PROBLEM TO WORK ON
Output word for word the lines from the one with "The width and" to the final line of the data, both ends included, but skip the pictures.
__________________________________________________
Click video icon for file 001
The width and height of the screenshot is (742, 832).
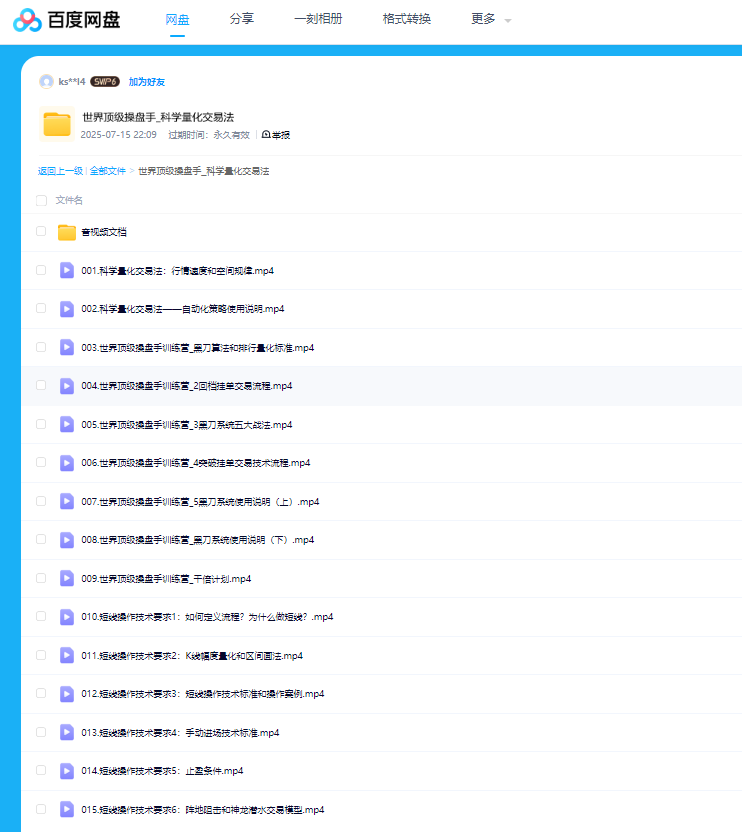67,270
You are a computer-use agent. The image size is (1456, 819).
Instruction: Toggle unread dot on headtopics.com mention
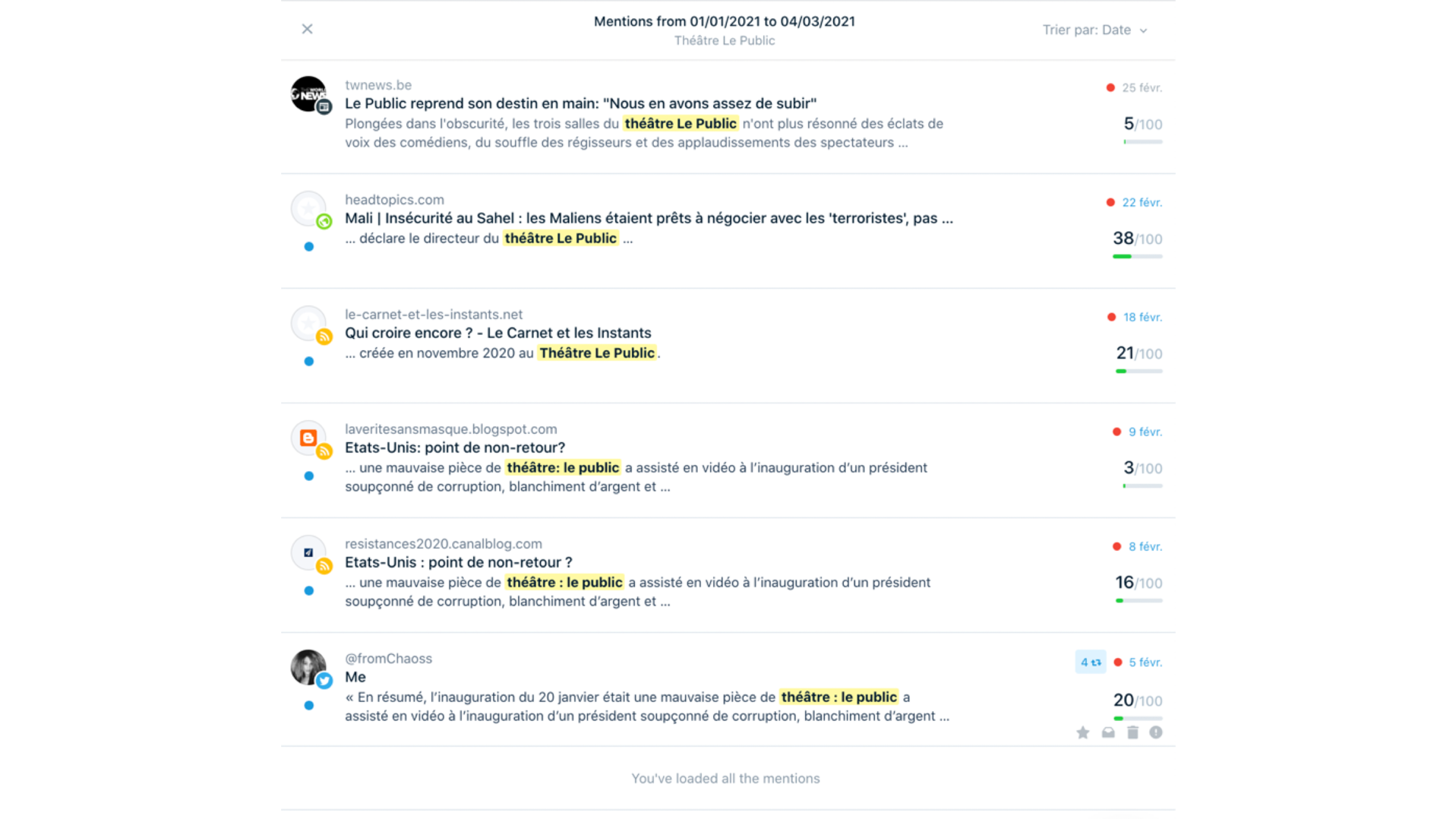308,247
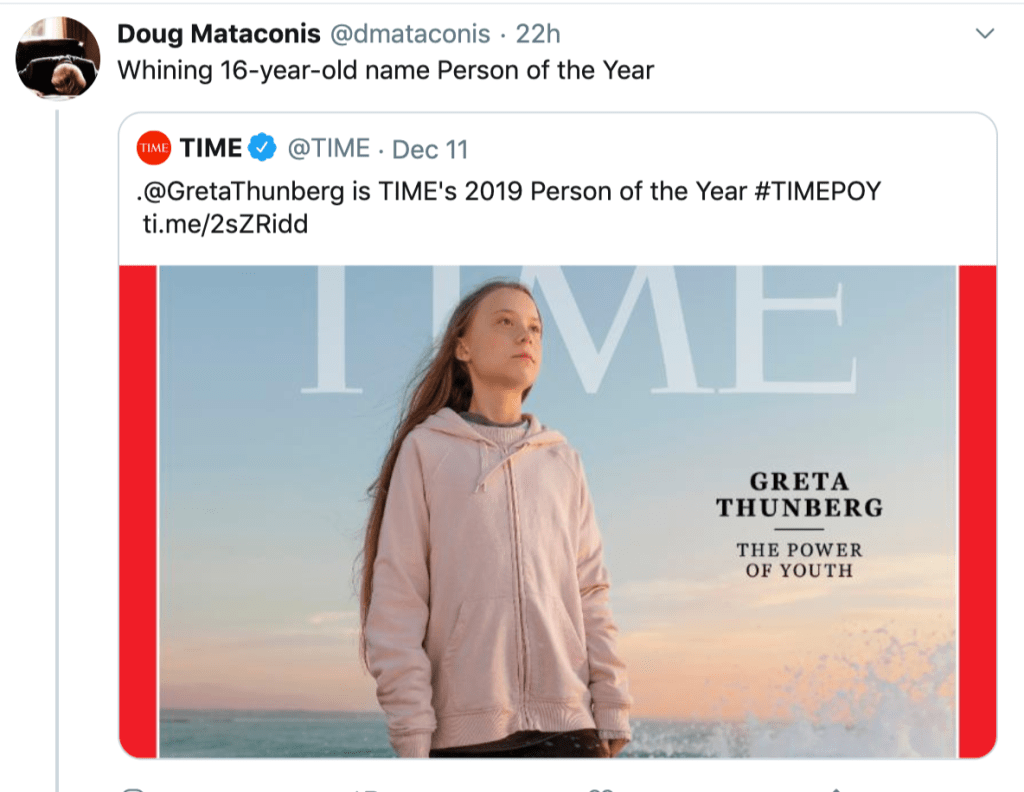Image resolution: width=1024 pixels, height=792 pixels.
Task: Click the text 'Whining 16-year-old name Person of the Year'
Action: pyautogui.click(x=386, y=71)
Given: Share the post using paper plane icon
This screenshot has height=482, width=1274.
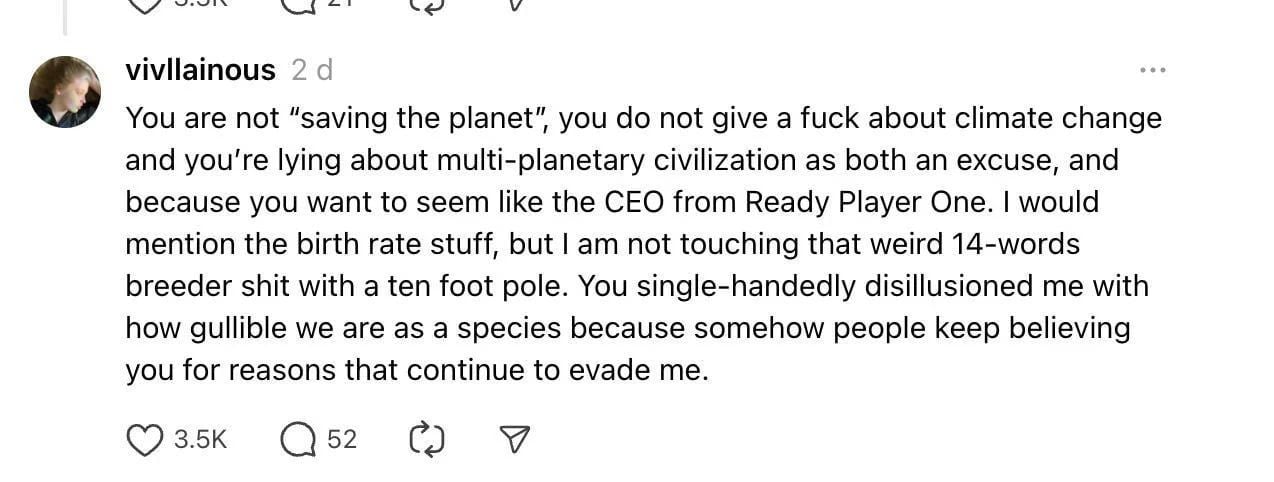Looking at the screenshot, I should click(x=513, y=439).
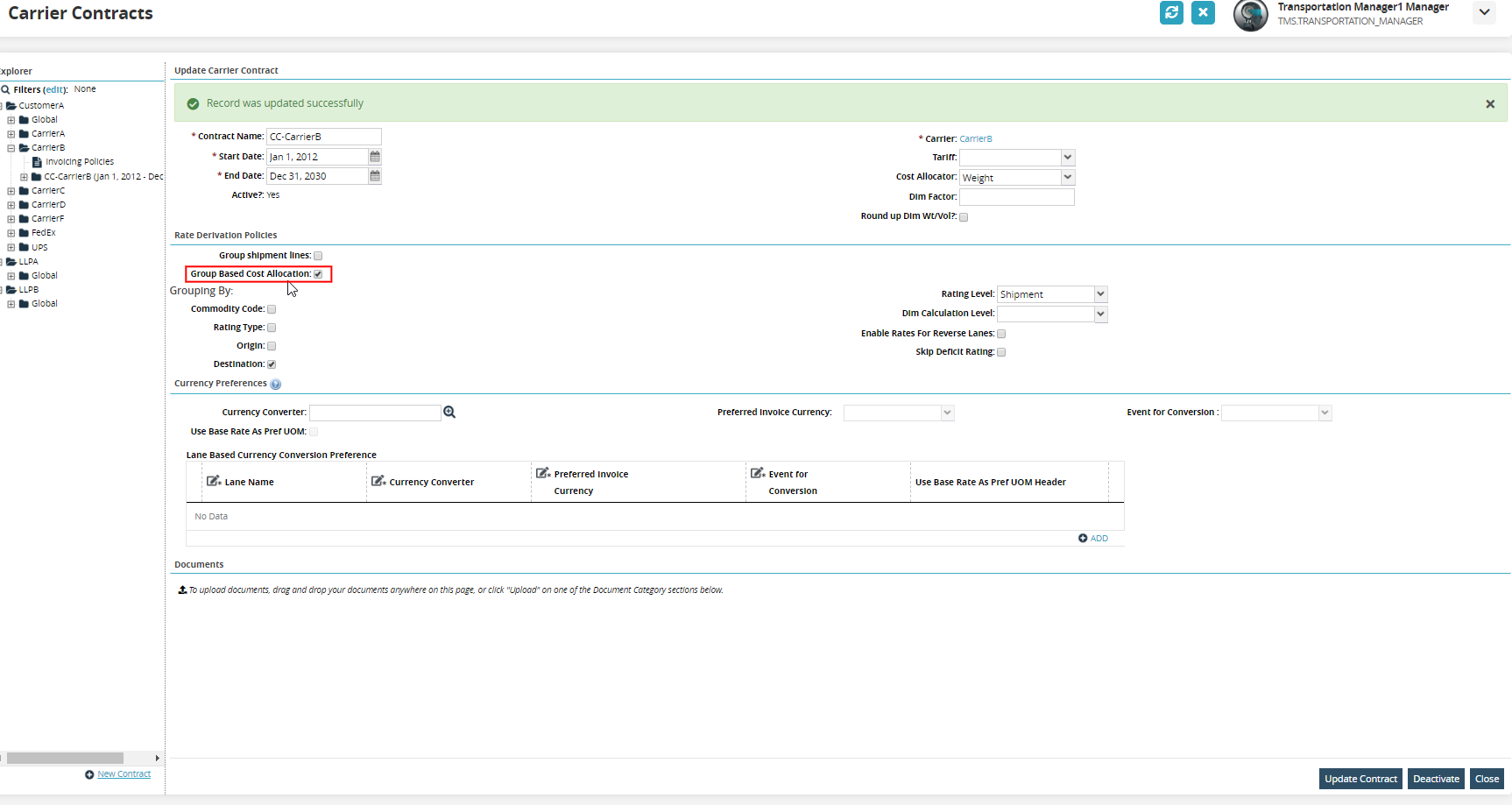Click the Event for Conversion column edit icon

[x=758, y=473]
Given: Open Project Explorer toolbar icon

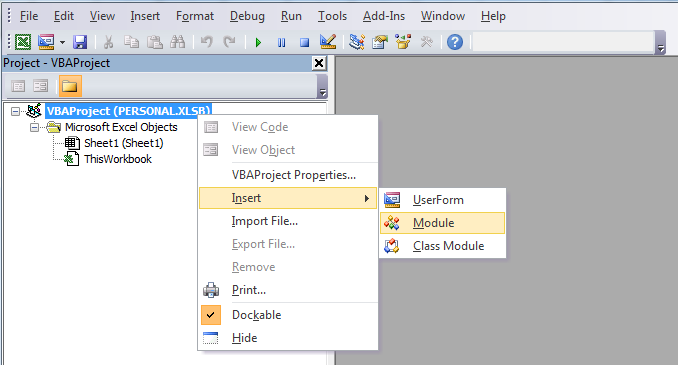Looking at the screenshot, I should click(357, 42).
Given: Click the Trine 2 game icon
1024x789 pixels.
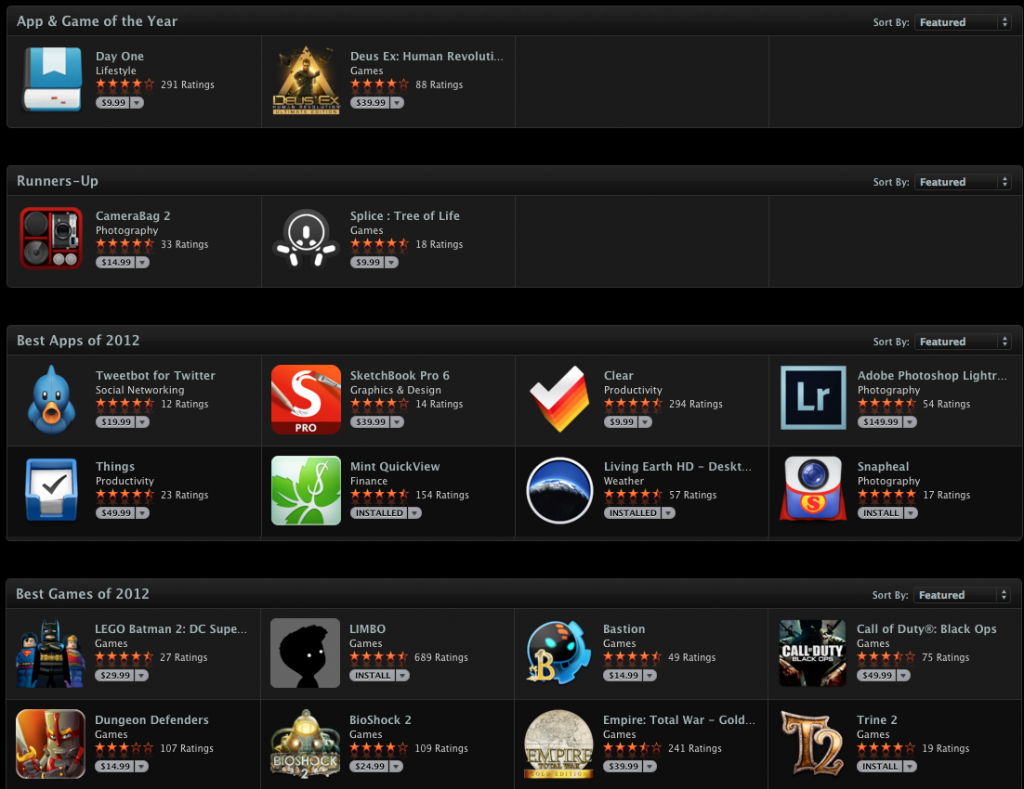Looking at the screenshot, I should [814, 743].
__________________________________________________
RESPONSE BELOW
The width and height of the screenshot is (742, 832).
67,270
You are a computer-use agent. The image size is (1456, 819).
Instruction: Toggle unread dot on headtopics.com mention
308,247
Image resolution: width=1024 pixels, height=792 pixels.
Task: Click the text 'Whining 16-year-old name Person of the Year'
Action: pyautogui.click(x=386, y=71)
Given: Share the post using paper plane icon
This screenshot has height=482, width=1274.
Looking at the screenshot, I should click(x=513, y=439).
Click the Event for Conversion column edit icon

[x=758, y=473]
Given: Open Project Explorer toolbar icon

Looking at the screenshot, I should click(357, 42).
Given: Click the Trine 2 game icon
1024x789 pixels.
Looking at the screenshot, I should [814, 743].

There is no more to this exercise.